People were supported by enough staff each day. There were sufficient staff available to meet people’s individual needs. Safer recruitment procedures were followed to ensure suitable skilled staff were employed to work with people.

People’s medicines were managed safely. There was an established system in place for the administration, ordering, storage and disposal of people’s medicines.

Staff received support through training, induction, supervision and appraisal.

People were supported to have maximum choice and control of their lives and staff supported them in the least restrictive way possible; the policies and systems in the service supported this practice. People consented to care and treatment before staff supported them.

Health, social care services and specialist support was sought when people’s needs changed. Healthcare professional’s recommendations and guidance for people was followed by staff.

Staff carried out people’s care and support in privacy while protecting their dignity. Staff knew people well and understood their individual needs and the support required to meet them.

People had an assessment of their needs. Each person’s care plan identified their individual care needs and the specific support needed to ensure these were met. People were a part of their local community and attended various outdoor activities. At the time of the inspection, there were no people receiving palliative care support or end of life care.

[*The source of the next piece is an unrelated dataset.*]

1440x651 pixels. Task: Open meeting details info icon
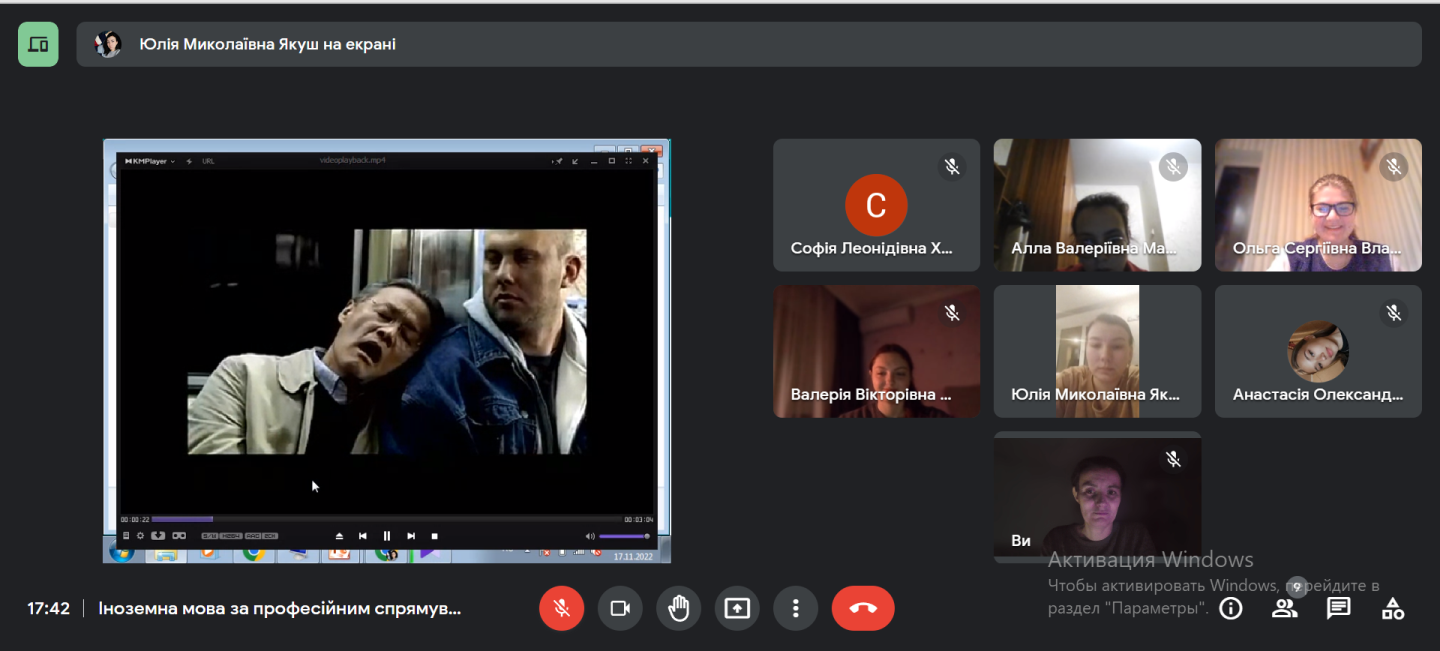click(1231, 608)
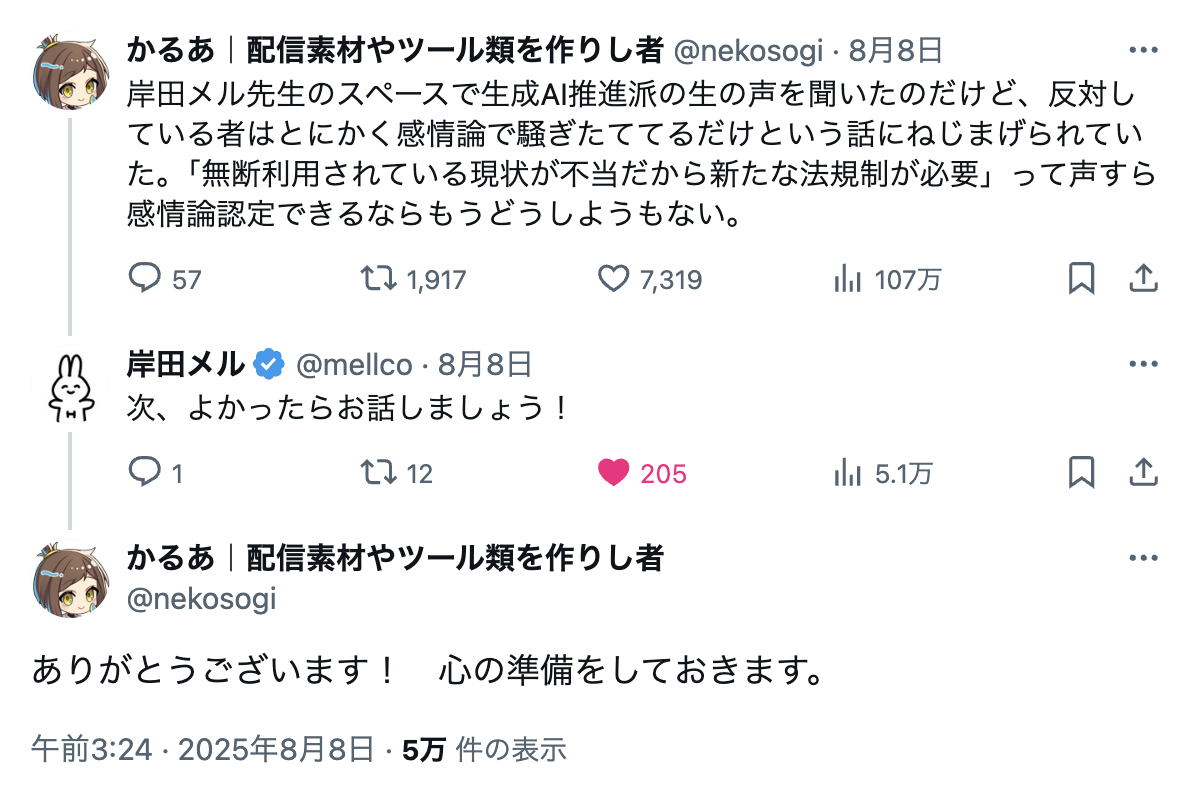View 5.1万 view analytics on 岸田メル's reply

[x=847, y=472]
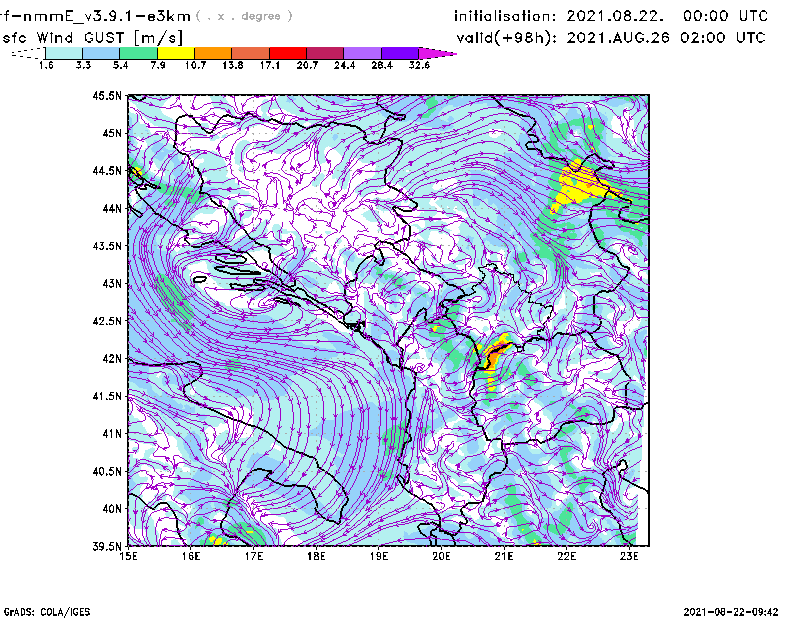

There was an established complaints procedure at the service. Complaints were managed well and each complaint was investigated and a response provided to the complainant.

Staff gave mixed views on the overall management of the service. The registered manager completed audits of the quality of care provided to people on a regular basis. The registered manager sent suitable notifications to the Care Quality Commission of events that occurred. The registered manager had developed joint working relationships with health and social care services.